Miss Mary beckoned on Gilian to come forward to the bedside. He rose from the chair he sat on in the farthest corner with his dreads and faltered over.

“What boy’s this?” said the General, looking at him with surmising eyes. “He puts me in mind of—of—of—of an old tale somewhere with a sunny day in it. Nan! Nan! Nan!—that’s the name. I knew I would come on it, for the sound of it was always like a sunny day in Portugal or Spain—He estado en Espana.”

“This is the boy, Dugald,” said Miss Mary; “this is just our Gilian.”

“I see that.
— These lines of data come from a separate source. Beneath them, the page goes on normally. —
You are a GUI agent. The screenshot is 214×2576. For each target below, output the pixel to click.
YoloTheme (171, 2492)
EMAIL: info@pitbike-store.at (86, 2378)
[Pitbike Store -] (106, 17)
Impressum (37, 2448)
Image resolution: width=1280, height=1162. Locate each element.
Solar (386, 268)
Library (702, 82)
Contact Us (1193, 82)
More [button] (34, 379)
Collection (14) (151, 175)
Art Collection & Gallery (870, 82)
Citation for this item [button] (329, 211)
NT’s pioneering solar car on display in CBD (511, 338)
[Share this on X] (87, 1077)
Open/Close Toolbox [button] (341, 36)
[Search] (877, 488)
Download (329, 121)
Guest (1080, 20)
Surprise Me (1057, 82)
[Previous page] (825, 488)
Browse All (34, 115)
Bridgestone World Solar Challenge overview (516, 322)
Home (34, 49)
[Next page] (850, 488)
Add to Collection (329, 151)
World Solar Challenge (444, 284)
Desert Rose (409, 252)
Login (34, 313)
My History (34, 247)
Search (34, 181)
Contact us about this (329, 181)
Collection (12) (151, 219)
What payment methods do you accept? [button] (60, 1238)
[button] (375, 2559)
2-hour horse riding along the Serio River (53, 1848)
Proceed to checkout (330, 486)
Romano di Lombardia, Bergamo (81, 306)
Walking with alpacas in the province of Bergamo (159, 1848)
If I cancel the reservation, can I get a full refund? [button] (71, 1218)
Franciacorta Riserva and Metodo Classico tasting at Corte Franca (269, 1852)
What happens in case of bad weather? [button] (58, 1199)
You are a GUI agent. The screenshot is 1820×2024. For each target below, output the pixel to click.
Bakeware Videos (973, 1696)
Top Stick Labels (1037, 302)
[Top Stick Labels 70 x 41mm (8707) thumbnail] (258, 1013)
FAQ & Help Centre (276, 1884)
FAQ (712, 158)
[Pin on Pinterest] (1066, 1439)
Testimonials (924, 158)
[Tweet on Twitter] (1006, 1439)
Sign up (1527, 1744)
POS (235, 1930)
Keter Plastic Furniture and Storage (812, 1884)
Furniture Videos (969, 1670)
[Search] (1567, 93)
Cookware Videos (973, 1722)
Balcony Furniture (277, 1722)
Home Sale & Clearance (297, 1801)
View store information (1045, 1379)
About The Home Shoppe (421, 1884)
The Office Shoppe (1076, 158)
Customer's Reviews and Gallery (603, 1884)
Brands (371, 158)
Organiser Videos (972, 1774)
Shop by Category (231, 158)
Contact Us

I know him finely,” said the General, turning upon him a roving melancholy eye: “Jock’s recruit.... Did you get back from your walk, my young lad? I never could fathom you, but perhaps you have your parts.... Well, well... what are ye dreaming on the day?... Eh? Ha! ha! ha! Aye dreaming, that was you; you’ll be dreaming next that the lassie likes you. Mind, she jilted Jock, she jilted Colin, she jilted me; were we not the born idiots? yet still-and-on.... Sixty miles in twenty-four hours; good marching, lads, good marching, for half-starved men, and not the true heather-bred at that.”

The voice was becoming weaker in every sentence, the flush was paling on the countenance. Standing by the bedside, the Cornal looked upon his brother with a most rueful visage, his face hoved up with tears.

“This beats all!” said he, and he turned and went beside the men at the window, leaving Miss Mary caressing still at the hand upon the coverlet, and with an arm about the boy.

“He was a strong, fine, wiry man in his time,” said MacGibbon, looking over his shoulder at this end of a stormy life. “I mind him at Talavera; I think he was at his very best there.”